Health Oversight Activities. We may disclose Protected Health Information about you to a health oversight agency for oversight activities authorized by law. These oversight activities include, for example, audits, investigations, inspections, and licensure. These activities are necessary for the government to monitor the health care system, government programs, and compliance with civil rights laws.

Lawsuits and Disputes. If you are involved in a lawsuit or a dispute, we may disclose Protected Health Information about you in response to a court or administrative order. We also may disclose such information about you in response to a subpoena, discovery request, or other lawful process by someone else involved in the dispute, but only if reasonable efforts have been made by the party seeking the information to notify you about the request or to obtain an order protecting the information requested.

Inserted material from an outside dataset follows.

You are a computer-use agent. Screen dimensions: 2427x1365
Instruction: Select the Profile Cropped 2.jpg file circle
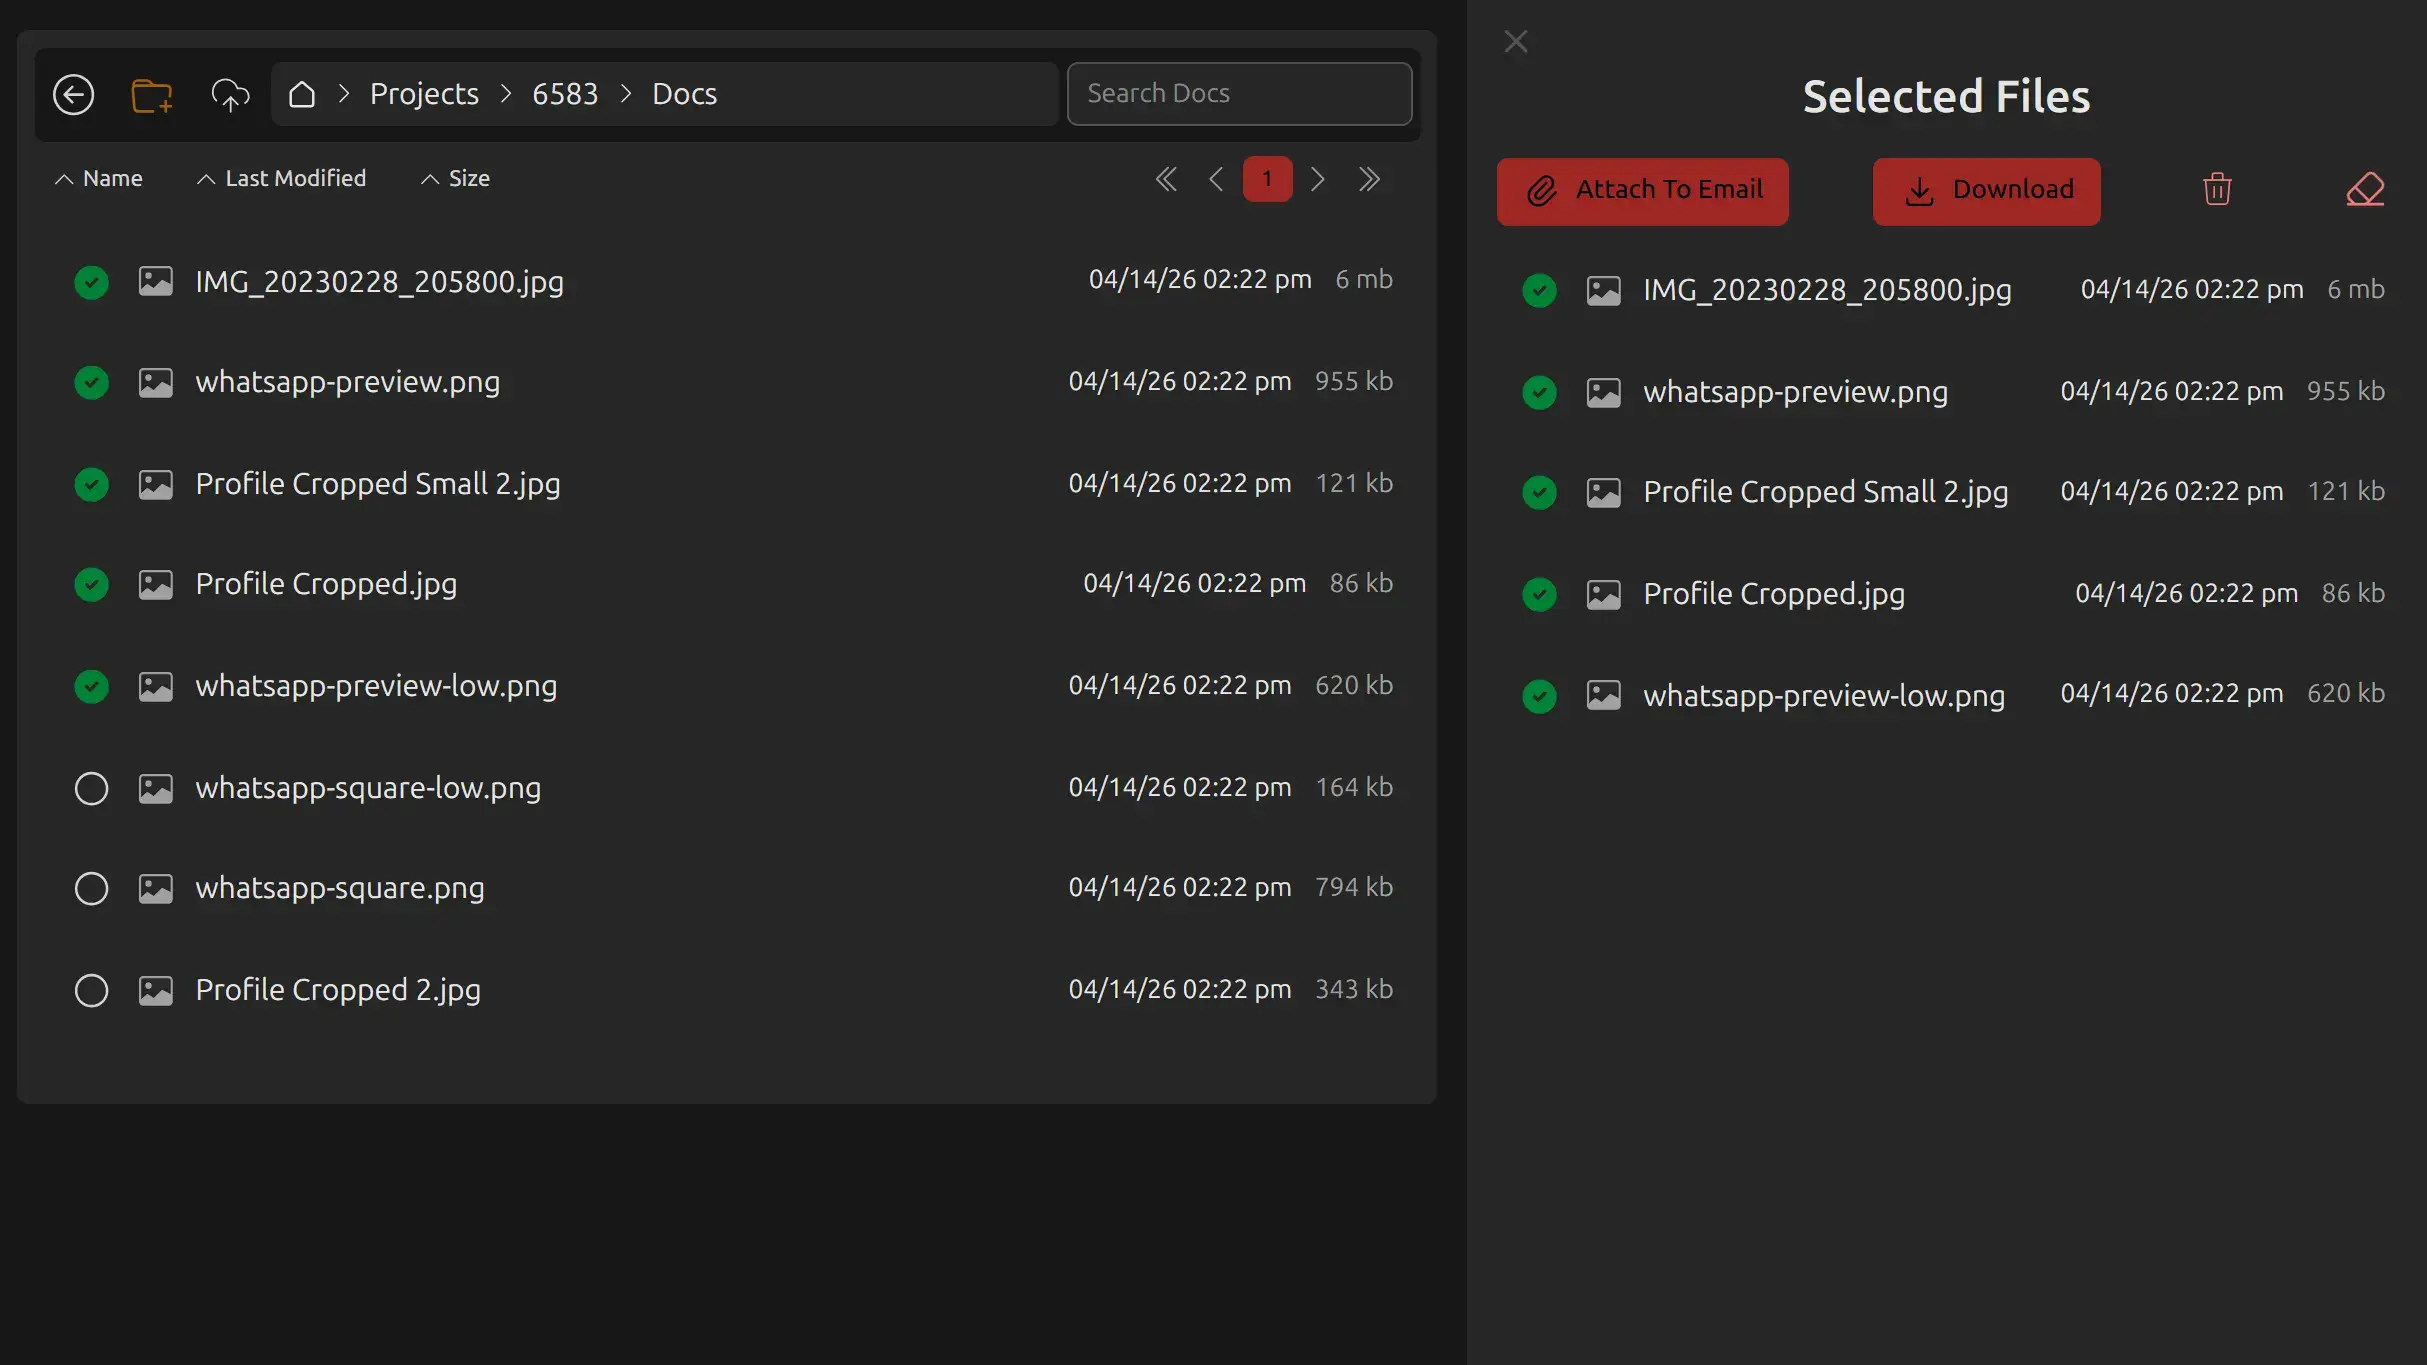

Organ and Tissue Donation. If you are an organ donor, we may release Protected Health Information about you to organ procurement organizations or other entities, engaged in the procurement, banking and transportation of organs, eyes or tissue to facilitate organs, eyes or tissue donation and transplantation.

Military and Veterans. If you are a member of the armed forces, we may release Protected Health Information about you as required by military command authorities. We also may release such health information about foreign military service to the appropriate foreign military authority.

Workers’ Compensation. We may release Protected Health Information about you as authorized by workers’ compensation or similar programs. These programs provide benefits for work-related injuries or illness.

Coroners, Medical Examiners and Funeral Directors. We may release Protected Health Information about you to a coroner or medical examiner to identify a deceased person, determine a cause of death, or for other such duties as authorized by law.

National Security and Intelligence Activities. We may release Protected Health Information about you to authorized federal officials for intelligence, counterintelligence, and other national security activities authorized by law.

Inmates. We may release Protected Health Information about you to a correctional institution or law enforcement official having lawful custody, as necessary: (1) for the institution to provide you with health care; (2) to protect your health and safety or the health and safety of others; or (3) for the safety and security of the correctional institution.

Specific Uses and Disclosures Requiring Your Written Authorization

The following uses or disclosures of Protected Health Information require your written authorization: use or disclosure of psychotherapy notes; use or disclosure for marketing purposes; or disclosure that constitutes a sale.

Other Uses of Protected Health Information

Other uses and disclosures of Protected Health Information not covered by this Notice or the laws that apply to us will be made only with your written authorization. If you provide us written authorization to use or disclose Protected Health Information about you, you may revoke that authorization (also in writing), at any time. If you revoke your permission, we will no longer use or disclose medical information about you for the reasons covered by your written authorization. However, any disclosures we make prior to revocation of your permission cannot be reversed. Unless use of your medical information in assisting you with a claim is clearly defined as related to “health care operations”, we will not use or disclose your Protected Health Information in this context before receiving your individual authorization.

Unauthorized Use or Disclosure

We will notify you if unsecured Protected Health Information about you is accessed, used or disclosed in a manner not permitted under HIPAA and such use or disclosure compromises the privacy or security of the Protected Health Information.